9.7 KiB
proxy-pool
An async proxy pool backend that discovers, validates, and serves free proxy servers. Built with FastAPI, SQLAlchemy 2.0, asyncpg, ARQ, and Redis.
What it does
Proxy Pool automates the full lifecycle of free proxy management:
- Discovers proxies by scraping configurable sources on a schedule
- Validates proxies through a multi-stage pipeline (TCP liveness, HTTP anonymity detection, exit IP identification)
- Serves working proxies through a query API with filtering by protocol, country, anonymity level, score, and latency
- Manages access through API key authentication and a credit-based acquisition system with exclusive leases
Architecture
The system runs as two processes sharing a PostgreSQL database and Redis instance:
- API server — FastAPI application handling all HTTP requests
- ARQ worker — Background task processor running scrape, validation, and cleanup jobs on cron schedules
A plugin system allows extending functionality without modifying core code. Plugins can add new proxy list parsers, validation methods, and notification channels.

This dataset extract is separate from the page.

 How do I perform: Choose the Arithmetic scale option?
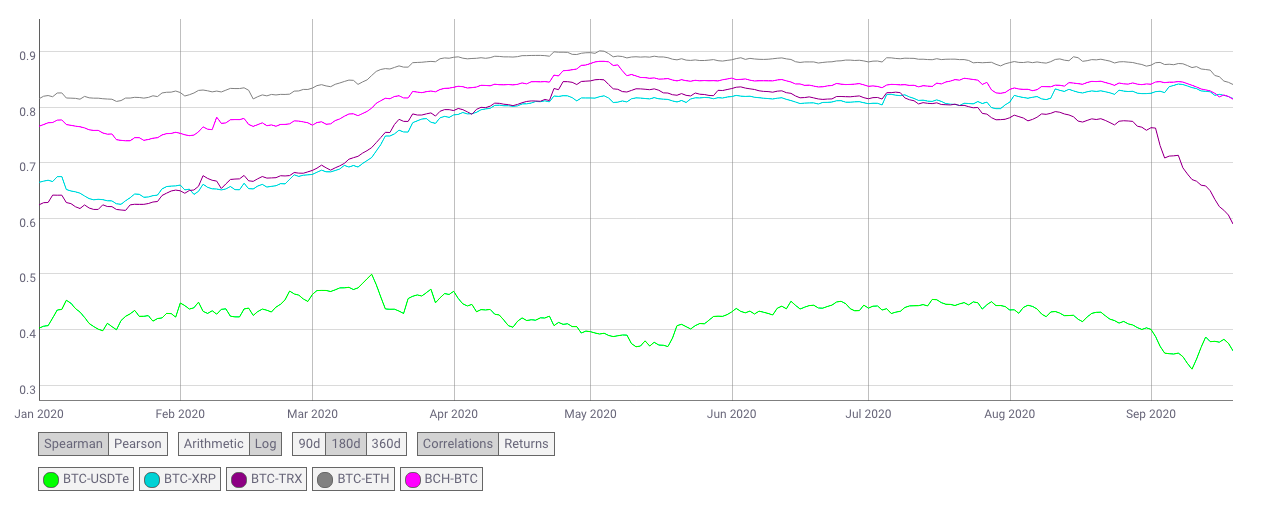[214, 443]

See docs/01-architecture.md for the full architecture overview.
Quick start
Prerequisites
- Python 3.12+
- uv
- Docker and Docker Compose
1. Clone and install
git clone <repo-url> proxy-pool
cd proxy-pool
uv sync --all-extras
2. Configure
cp .env.example .env
Edit .env with your settings. For local development with Docker infrastructure:
DB_URL=postgresql+asyncpg://proxypool:proxypool@localhost:5432/proxypool
REDIS_URL=redis://localhost:6379/0
SECRET_KEY=change-me-to-something-random
3. Start infrastructure
docker compose up -d postgres redis
4. Run migrations
uv run alembic upgrade head
5. Start the application
# API server (with hot reload)
uv run uvicorn proxy_pool.app:create_app --factory --reload --port 8000
# In a separate terminal: background worker
uv run arq proxy_pool.worker.settings.WorkerSettings
The API is available at http://localhost:8000. Interactive docs are at http://localhost:8000/docs.
6. Add a proxy source
curl -X POST http://localhost:8000/sources \
-H "Content-Type: application/json" \
-d '{
"url": "https://raw.githubusercontent.com/TheSpeedX/PROXY-List/master/http.txt",
"parser_name": "plaintext"
}'
Trigger an immediate scrape:
curl -X POST http://localhost:8000/sources/{source_id}/scrape
7. Query the pool
curl "http://localhost:8000/proxies?status=active&min_score=0.5&limit=10"
Docker deployment
Run the full stack in Docker:
make docker-up
This builds the images, runs migrations, and starts the API and worker. Services are available at http://localhost:8000.
To stop:
docker compose down
API overview
| Endpoint | Method | Description |
|---|---|---|
/health |
GET | Health check (Postgres + Redis status) |
/sources |
GET, POST | List and create proxy sources |
/sources/{id} |
GET, PATCH, DELETE | Manage individual sources |
/sources/{id}/scrape |
POST | Trigger immediate scrape |
/proxies |
GET | Query proxies with filtering and sorting |
/proxies/{id} |
GET | Get proxy details |
/proxies/acquire |
POST | Acquire a proxy with an exclusive lease (requires auth) |
/proxies/acquire/{id}/release |
POST | Release a lease early |
/auth/register |
POST | Create account and get API key |
/auth/keys |
GET, POST | List and create API keys |
/auth/keys/{id} |
DELETE | Revoke an API key |
/account |
GET | Account info |
/account/credits |
GET | Credit balance and history |
See docs/04-api-reference.md for full request/response documentation.
Plugin system
Proxy Pool uses a plugin architecture with three extension points:
- Source parsers — Extract proxies from different list formats
- Proxy checkers — Validate proxies in a staged pipeline
- Notifiers — React to system events (pool health, credit alerts)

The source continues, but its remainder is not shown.